### Your objective
Give back the entries below verbatim.

== Segment start ==

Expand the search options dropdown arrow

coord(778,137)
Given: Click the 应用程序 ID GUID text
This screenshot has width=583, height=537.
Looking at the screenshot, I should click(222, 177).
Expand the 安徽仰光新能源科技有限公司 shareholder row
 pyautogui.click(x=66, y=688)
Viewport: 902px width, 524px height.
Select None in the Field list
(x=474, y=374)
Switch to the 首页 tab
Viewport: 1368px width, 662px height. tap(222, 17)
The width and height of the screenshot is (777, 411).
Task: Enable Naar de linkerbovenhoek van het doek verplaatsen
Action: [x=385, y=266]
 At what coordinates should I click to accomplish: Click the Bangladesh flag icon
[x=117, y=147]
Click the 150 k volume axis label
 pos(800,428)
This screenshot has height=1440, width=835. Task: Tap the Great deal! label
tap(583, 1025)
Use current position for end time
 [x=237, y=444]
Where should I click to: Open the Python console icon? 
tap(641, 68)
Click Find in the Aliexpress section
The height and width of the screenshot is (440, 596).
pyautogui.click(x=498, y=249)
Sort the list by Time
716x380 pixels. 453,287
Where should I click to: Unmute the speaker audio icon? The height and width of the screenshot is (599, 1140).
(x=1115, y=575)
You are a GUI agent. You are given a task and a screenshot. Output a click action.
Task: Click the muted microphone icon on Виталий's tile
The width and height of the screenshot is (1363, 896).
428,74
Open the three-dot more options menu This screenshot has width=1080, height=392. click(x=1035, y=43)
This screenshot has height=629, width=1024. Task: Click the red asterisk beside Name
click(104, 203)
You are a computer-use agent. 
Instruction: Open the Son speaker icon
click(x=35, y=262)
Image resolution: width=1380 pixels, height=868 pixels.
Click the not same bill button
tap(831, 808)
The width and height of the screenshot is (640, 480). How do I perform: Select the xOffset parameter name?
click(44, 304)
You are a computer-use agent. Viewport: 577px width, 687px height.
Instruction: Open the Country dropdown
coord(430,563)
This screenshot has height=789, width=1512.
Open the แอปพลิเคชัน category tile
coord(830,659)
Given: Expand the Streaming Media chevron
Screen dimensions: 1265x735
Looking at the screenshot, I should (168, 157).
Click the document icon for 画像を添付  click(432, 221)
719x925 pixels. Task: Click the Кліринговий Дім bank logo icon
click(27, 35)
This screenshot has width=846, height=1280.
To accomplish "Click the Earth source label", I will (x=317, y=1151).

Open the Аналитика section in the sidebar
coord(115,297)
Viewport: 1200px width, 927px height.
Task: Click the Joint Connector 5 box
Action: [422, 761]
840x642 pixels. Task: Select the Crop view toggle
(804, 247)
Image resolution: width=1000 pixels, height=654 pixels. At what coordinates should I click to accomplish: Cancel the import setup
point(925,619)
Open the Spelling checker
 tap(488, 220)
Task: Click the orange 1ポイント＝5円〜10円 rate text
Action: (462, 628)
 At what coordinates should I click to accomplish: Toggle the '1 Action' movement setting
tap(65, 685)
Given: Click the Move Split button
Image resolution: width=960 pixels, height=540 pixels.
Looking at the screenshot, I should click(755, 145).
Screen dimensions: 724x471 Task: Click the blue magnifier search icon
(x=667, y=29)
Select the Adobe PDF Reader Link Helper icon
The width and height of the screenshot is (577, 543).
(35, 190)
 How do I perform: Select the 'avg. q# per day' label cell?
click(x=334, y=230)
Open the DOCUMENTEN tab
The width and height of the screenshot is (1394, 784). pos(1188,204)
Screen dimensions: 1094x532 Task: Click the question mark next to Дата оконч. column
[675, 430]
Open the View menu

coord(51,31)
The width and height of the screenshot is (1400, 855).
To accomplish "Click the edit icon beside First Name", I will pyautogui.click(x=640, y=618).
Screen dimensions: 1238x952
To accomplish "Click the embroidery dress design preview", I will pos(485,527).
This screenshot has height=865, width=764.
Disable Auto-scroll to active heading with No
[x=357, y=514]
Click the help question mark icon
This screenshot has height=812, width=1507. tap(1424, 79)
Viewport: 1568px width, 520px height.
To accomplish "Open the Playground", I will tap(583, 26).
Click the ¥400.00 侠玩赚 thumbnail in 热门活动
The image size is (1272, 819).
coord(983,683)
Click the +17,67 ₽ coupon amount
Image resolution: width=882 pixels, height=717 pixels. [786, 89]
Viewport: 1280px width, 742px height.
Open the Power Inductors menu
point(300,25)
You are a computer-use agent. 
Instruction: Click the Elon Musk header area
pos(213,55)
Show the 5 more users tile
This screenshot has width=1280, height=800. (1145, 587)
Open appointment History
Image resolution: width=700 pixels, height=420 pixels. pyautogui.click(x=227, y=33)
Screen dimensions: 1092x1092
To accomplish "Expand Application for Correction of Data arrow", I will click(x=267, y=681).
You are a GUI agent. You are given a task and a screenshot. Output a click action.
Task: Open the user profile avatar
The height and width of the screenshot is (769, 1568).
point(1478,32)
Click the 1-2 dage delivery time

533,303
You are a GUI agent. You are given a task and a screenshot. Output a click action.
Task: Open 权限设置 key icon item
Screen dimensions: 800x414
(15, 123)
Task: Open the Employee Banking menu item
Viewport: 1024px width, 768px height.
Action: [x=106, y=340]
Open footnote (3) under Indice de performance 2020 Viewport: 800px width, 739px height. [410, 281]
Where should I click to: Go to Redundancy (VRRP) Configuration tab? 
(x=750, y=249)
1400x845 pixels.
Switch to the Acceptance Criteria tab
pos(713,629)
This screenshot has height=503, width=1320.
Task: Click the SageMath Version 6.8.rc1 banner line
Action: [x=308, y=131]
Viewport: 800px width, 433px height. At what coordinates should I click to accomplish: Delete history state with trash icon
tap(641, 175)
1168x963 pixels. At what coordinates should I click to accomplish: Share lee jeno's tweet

== Segment end ==

### Exercise output
Expand the search options dropdown arrow

coord(778,137)
Given: Click the 应用程序 ID GUID text
This screenshot has width=583, height=537.
Looking at the screenshot, I should click(222, 177).
Expand the 安徽仰光新能源科技有限公司 shareholder row
 pyautogui.click(x=66, y=688)
Viewport: 902px width, 524px height.
Select None in the Field list
(x=474, y=374)
Switch to the 首页 tab
Viewport: 1368px width, 662px height. tap(222, 17)
The width and height of the screenshot is (777, 411).
Task: Enable Naar de linkerbovenhoek van het doek verplaatsen
Action: [x=385, y=266]
 At what coordinates should I click to accomplish: Click the Bangladesh flag icon
[x=117, y=147]
Click the 150 k volume axis label
 pos(800,428)
This screenshot has height=1440, width=835. Task: Tap the Great deal! label
tap(583, 1025)
Use current position for end time
 [x=237, y=444]
Where should I click to: Open the Python console icon? 
tap(641, 68)
Click Find in the Aliexpress section
The height and width of the screenshot is (440, 596).
pyautogui.click(x=498, y=249)
Sort the list by Time
716x380 pixels. 453,287
Where should I click to: Unmute the speaker audio icon? The height and width of the screenshot is (599, 1140).
(x=1115, y=575)
You are a GUI agent. You are given a task and a screenshot. Output a click action.
Task: Click the muted microphone icon on Виталий's tile
The width and height of the screenshot is (1363, 896).
428,74
Open the three-dot more options menu This screenshot has width=1080, height=392. click(x=1035, y=43)
This screenshot has height=629, width=1024. Task: Click the red asterisk beside Name
click(104, 203)
You are a computer-use agent. 
Instruction: Open the Son speaker icon
click(x=35, y=262)
Image resolution: width=1380 pixels, height=868 pixels.
Click the not same bill button
tap(831, 808)
The width and height of the screenshot is (640, 480). How do I perform: Select the xOffset parameter name?
click(44, 304)
You are a computer-use agent. Viewport: 577px width, 687px height.
Instruction: Open the Country dropdown
coord(430,563)
This screenshot has height=789, width=1512.
Open the แอปพลิเคชัน category tile
coord(830,659)
Given: Expand the Streaming Media chevron
Screen dimensions: 1265x735
Looking at the screenshot, I should (168, 157).
Click the document icon for 画像を添付  click(432, 221)
719x925 pixels. Task: Click the Кліринговий Дім bank logo icon
click(27, 35)
This screenshot has width=846, height=1280.
To accomplish "Click the Earth source label", I will (x=317, y=1151).

Open the Аналитика section in the sidebar
coord(115,297)
Viewport: 1200px width, 927px height.
Task: Click the Joint Connector 5 box
Action: [422, 761]
840x642 pixels. Task: Select the Crop view toggle
(804, 247)
Image resolution: width=1000 pixels, height=654 pixels. At what coordinates should I click to accomplish: Cancel the import setup
point(925,619)
Open the Spelling checker
 tap(488, 220)
Task: Click the orange 1ポイント＝5円〜10円 rate text
Action: (462, 628)
 At what coordinates should I click to accomplish: Toggle the '1 Action' movement setting
tap(65, 685)
Given: Click the Move Split button
Image resolution: width=960 pixels, height=540 pixels.
Looking at the screenshot, I should click(755, 145).
Screen dimensions: 724x471 Task: Click the blue magnifier search icon
(x=667, y=29)
Select the Adobe PDF Reader Link Helper icon
The width and height of the screenshot is (577, 543).
(35, 190)
 How do I perform: Select the 'avg. q# per day' label cell?
click(x=334, y=230)
Open the DOCUMENTEN tab
The width and height of the screenshot is (1394, 784). pos(1188,204)
Screen dimensions: 1094x532 Task: Click the question mark next to Дата оконч. column
[675, 430]
Open the View menu

coord(51,31)
The width and height of the screenshot is (1400, 855).
To accomplish "Click the edit icon beside First Name", I will pyautogui.click(x=640, y=618).
Screen dimensions: 1238x952
To accomplish "Click the embroidery dress design preview", I will pos(485,527).
This screenshot has height=865, width=764.
Disable Auto-scroll to active heading with No
[x=357, y=514]
Click the help question mark icon
This screenshot has height=812, width=1507. tap(1424, 79)
Viewport: 1568px width, 520px height.
To accomplish "Open the Playground", I will tap(583, 26).
Click the ¥400.00 侠玩赚 thumbnail in 热门活动
The image size is (1272, 819).
coord(983,683)
Click the +17,67 ₽ coupon amount
Image resolution: width=882 pixels, height=717 pixels. [786, 89]
Viewport: 1280px width, 742px height.
Open the Power Inductors menu
point(300,25)
You are a computer-use agent. 
Instruction: Click the Elon Musk header area
pos(213,55)
Show the 5 more users tile
This screenshot has width=1280, height=800. (1145, 587)
Open appointment History
Image resolution: width=700 pixels, height=420 pixels. pyautogui.click(x=227, y=33)
Screen dimensions: 1092x1092
To accomplish "Expand Application for Correction of Data arrow", I will click(x=267, y=681).
You are a GUI agent. You are given a task and a screenshot. Output a click action.
Task: Open the user profile avatar
The height and width of the screenshot is (769, 1568).
point(1478,32)
Click the 1-2 dage delivery time

533,303
You are a GUI agent. You are given a task and a screenshot. Output a click action.
Task: Open 权限设置 key icon item
Screen dimensions: 800x414
(15, 123)
Task: Open the Employee Banking menu item
Viewport: 1024px width, 768px height.
Action: [x=106, y=340]
Open footnote (3) under Indice de performance 2020 Viewport: 800px width, 739px height. [410, 281]
Where should I click to: Go to Redundancy (VRRP) Configuration tab? 
(x=750, y=249)
1400x845 pixels.
Switch to the Acceptance Criteria tab
pos(713,629)
This screenshot has height=503, width=1320.
Task: Click the SageMath Version 6.8.rc1 banner line
Action: [x=308, y=131]
Viewport: 800px width, 433px height. At what coordinates should I click to accomplish: Delete history state with trash icon
tap(641, 175)
1168x963 pixels. At what coordinates should I click to accomplish: Share lee jeno's tweet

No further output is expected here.